II. Now, Secondly, I shall briefly treat our text, AS A GRATEFUL ACKNOWLEDGMENT. Here is a child of God who stood very high among his fellow-believers, one who had many gifts, much grace, great success, and high honor in the church; yet he says, “By the grace of God I am what I am.” It would be right for any of us who are nobodies, and who never did anything, to talk thus; but this is Paul who is speaking, the one who could truthfully say, “I was not a whit behind the very chiefest apostles;” yet he says, “By the grace of God I am what I am.”

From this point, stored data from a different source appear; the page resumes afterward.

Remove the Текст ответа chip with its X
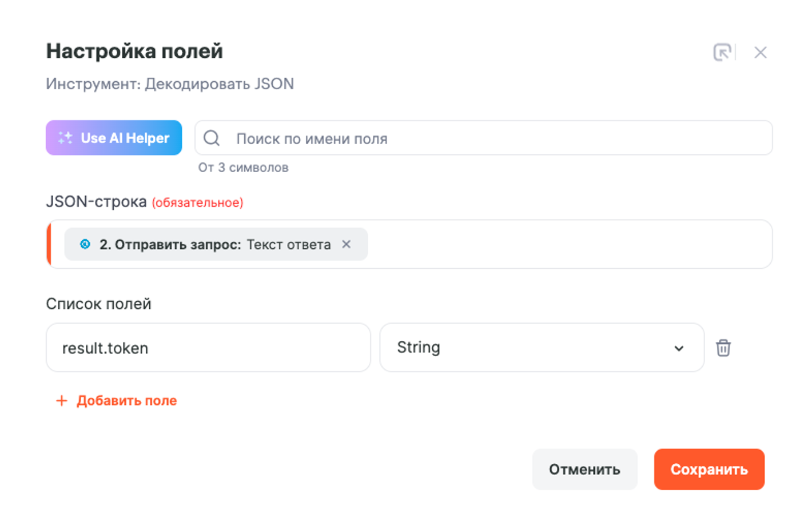 point(347,244)
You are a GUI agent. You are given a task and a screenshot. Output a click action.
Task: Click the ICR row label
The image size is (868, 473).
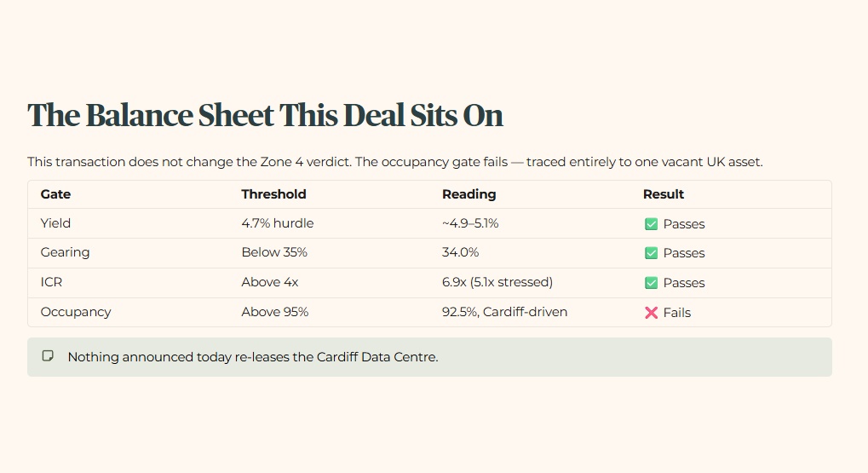click(51, 282)
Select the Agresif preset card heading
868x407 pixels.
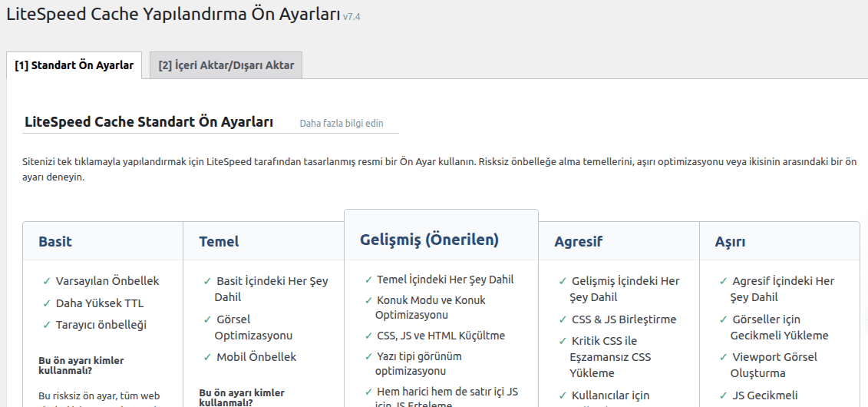coord(578,241)
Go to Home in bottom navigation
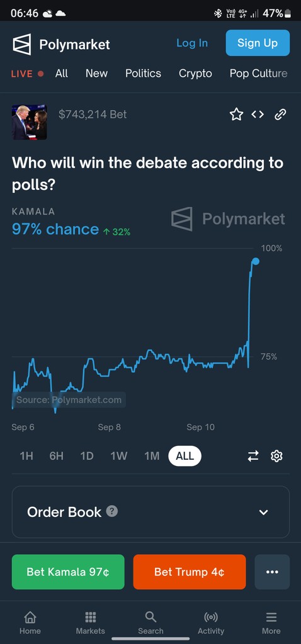 (30, 623)
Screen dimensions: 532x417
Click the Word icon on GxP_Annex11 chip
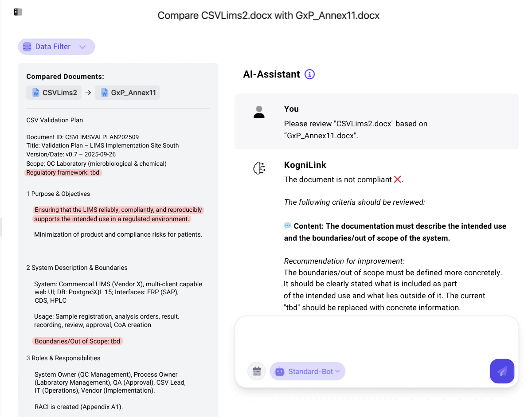click(x=105, y=93)
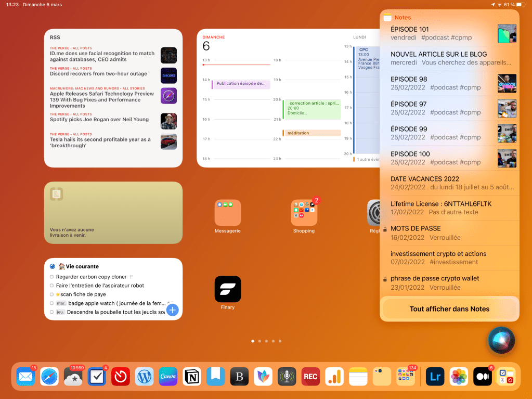
Task: Expand the Messagerie folder
Action: point(228,213)
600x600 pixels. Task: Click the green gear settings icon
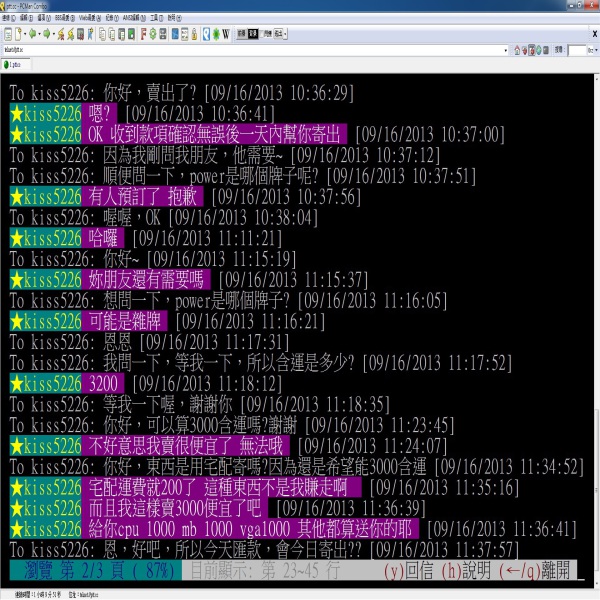point(214,34)
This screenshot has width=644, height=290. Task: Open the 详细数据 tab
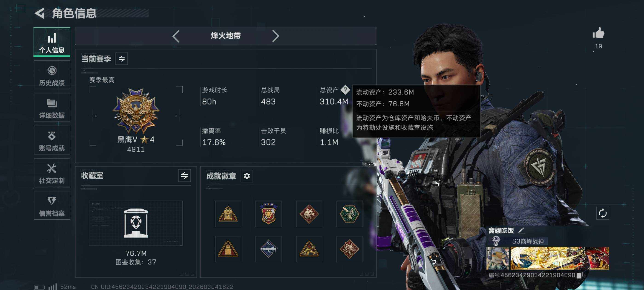pos(52,108)
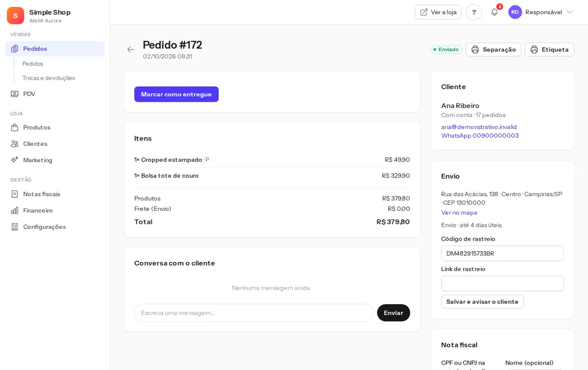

Paul’s grateful acknowledgment means, first, that he forbade himself ever to boast. Why should he boast? Whatever he had that was good had been given to him by the great Benefactor, so he might well have said, “What have I in which I can glory? I am nothing, and I have done nothing, except what God has made me, and what his grace has wrought in me and by me.” Beloved friends, it is an astonishing thing that we should be the subjects of pride; yet, considering what poor creatures we are, it is not astonishing that we are proud, or that we are anything that is bad. But if we are proud, what fools we are! Proud?-just a heap of dust and ashes that the wind would blow away if it were not for a daily miracle-just a mass of corruption that would be putrefying in a few hours if the life were gone out of it, yet we sell out, and think ourselves some great ones; and, oh, what big somebodies we are until the grace of God brings us down to our proper level! The heavens themselves are scarcely high enough for our tall heads, we think ourselves so great; but it is a deathblow to boasting when anyone can say, “By the grace of God I aim what I am.”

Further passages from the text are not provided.